Wynthea is the Troll Priest with the best Mohawk on Nazjatar. Currently, I raid 5 nights a week, and PvP occasionally. I started playing WoW in May 2005, and raiding end-game in May 2007. My guild is currently working through 25-man WotLK content. I've tried playing other classes, but Priests are my passion. I am extremely fond of Dwarves.... especially with Ketchup.
My name is Sydera and I like to heal things--think Florence Nightingale with foliage. I play a night elf druid on Ner'Zhul, and I raid 12 hours a week. As a guild officer for Conquest, I coordinate healing and recruit new raiders. I started playing WoW in Fall 2005, and it was love at first click. Before I discovered the joys of Broccoli-stalk healing, I raided as a holy paladin, and I now have alts in all healing classes. I have to say, though, bark beats poofy dresses and heavy plate in my book.
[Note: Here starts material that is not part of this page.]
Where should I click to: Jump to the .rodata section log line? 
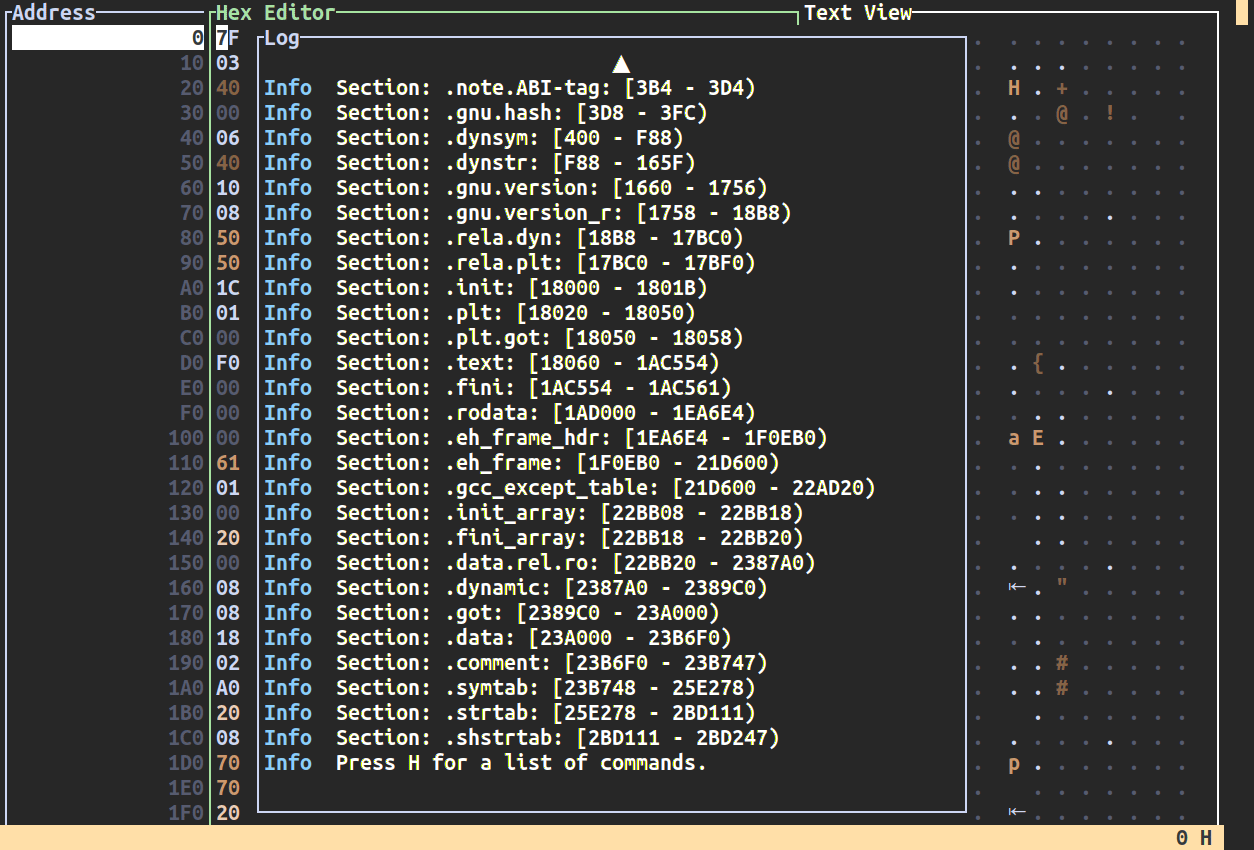click(545, 413)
Chain Heal and CoH are both “smart” heals now unless there is some sort of bug. They should be targeting the lowest health members, regardless of group #.
OK.. Just did the plague wing, spider wing, and raszuvious last night. Two healed this with me (a disc priest) and a resto shaman. We both had our fair share of lvl 80 blues, with the shaman still wearing a piece or two of lvl 70 BT gear.
Prayer of healing really made this fight trivial. With my haste it’s about a 2.5 second crit. When i saw my DBM show that theres 2.4 seconds left on the necrotic plague, i’d target the lowest player who needed a heal (usually the tank) and line up a flash heal or greater heal, depending on how low he was. The crit buff was great. I’d proc divine aegis on most of my party after the prayer of healing.
We basically had the entire raid stack on the boss and moved him to each spore. As long as the tank has a decent threat lead in the beginning, and everyone gets hit by the 50% crit/no threat debuff, then you’re all set.
Keep the shield’s flying and you’ll be fine
I went into this fight as a Resto Druid (approx. 1300 healing) and had another Resto Druid and a Resto Shaman. What we found worked best was having me solely on the warrior tank and the other two healers do raid healing. It is certainly doable if you time the final “tick” of your lifebloom to go off right as the debuff wears off, and time your nourish spell appropriately as well. I have my Nature’s Swiftness as a macro attached to my Healing Touch which works great for this fight when you need an instant big heal. Of course, you can also time your Healing Touch cast time to coincide with the small window of time where heals aren’t reduced.